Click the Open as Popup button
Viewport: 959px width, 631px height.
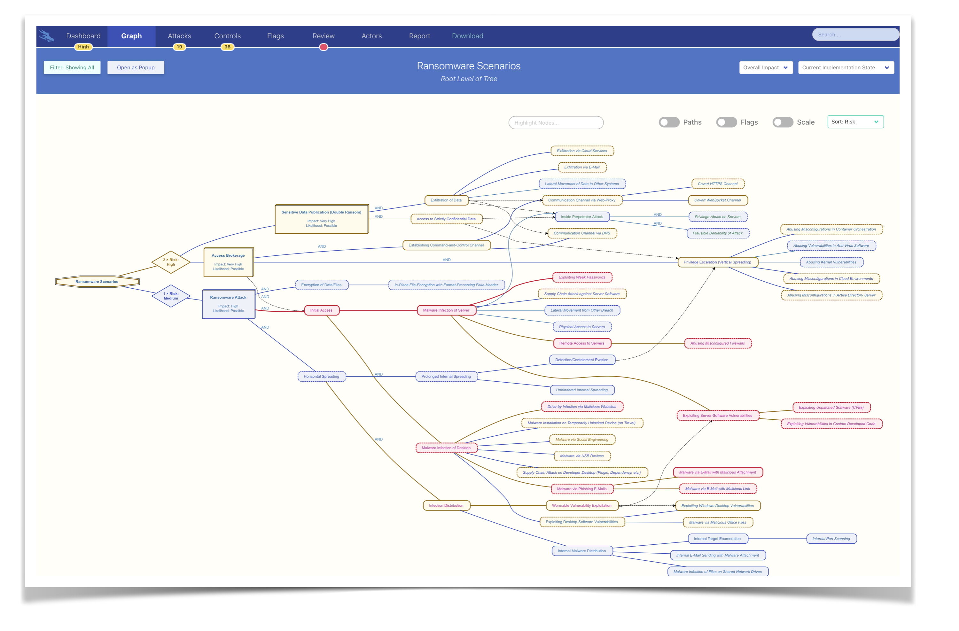[x=136, y=68]
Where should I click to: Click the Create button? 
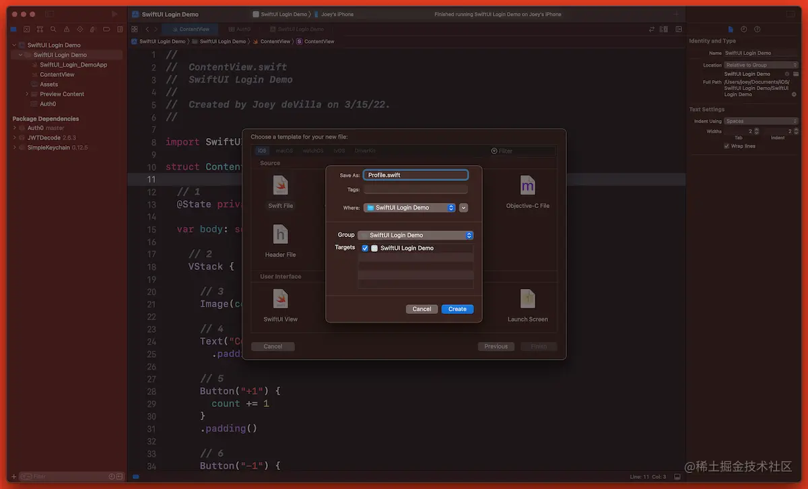[x=457, y=308]
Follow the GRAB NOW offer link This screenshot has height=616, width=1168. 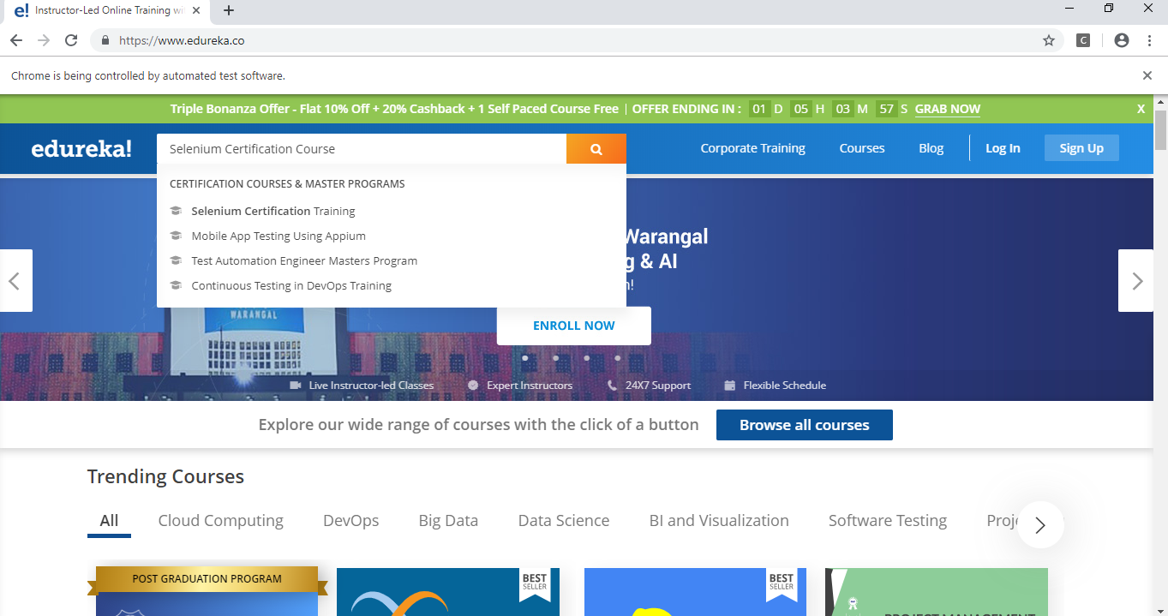(x=947, y=109)
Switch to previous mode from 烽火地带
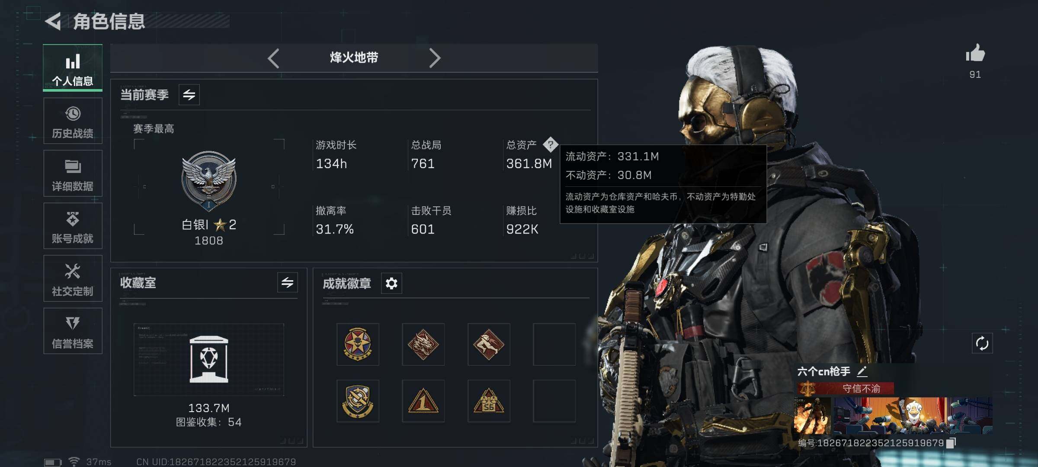1038x467 pixels. coord(273,58)
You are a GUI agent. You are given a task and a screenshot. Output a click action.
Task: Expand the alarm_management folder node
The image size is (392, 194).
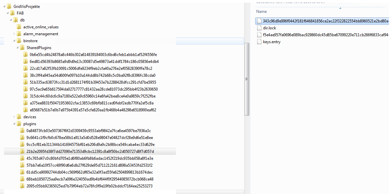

#####

### Short exercise
Reproduce the items verbatim, starting at the line that contains "Switch to previous mode from 烽火地带" and ending at the close of the items, omitting the pictures.

### Solved problem
Switch to previous mode from 烽火地带
1038x467 pixels. coord(273,58)
You are a GUI agent. You are given a task and a screenshot. Output a click action.
Task: Expand the alarm_management folder node
The image size is (392, 194).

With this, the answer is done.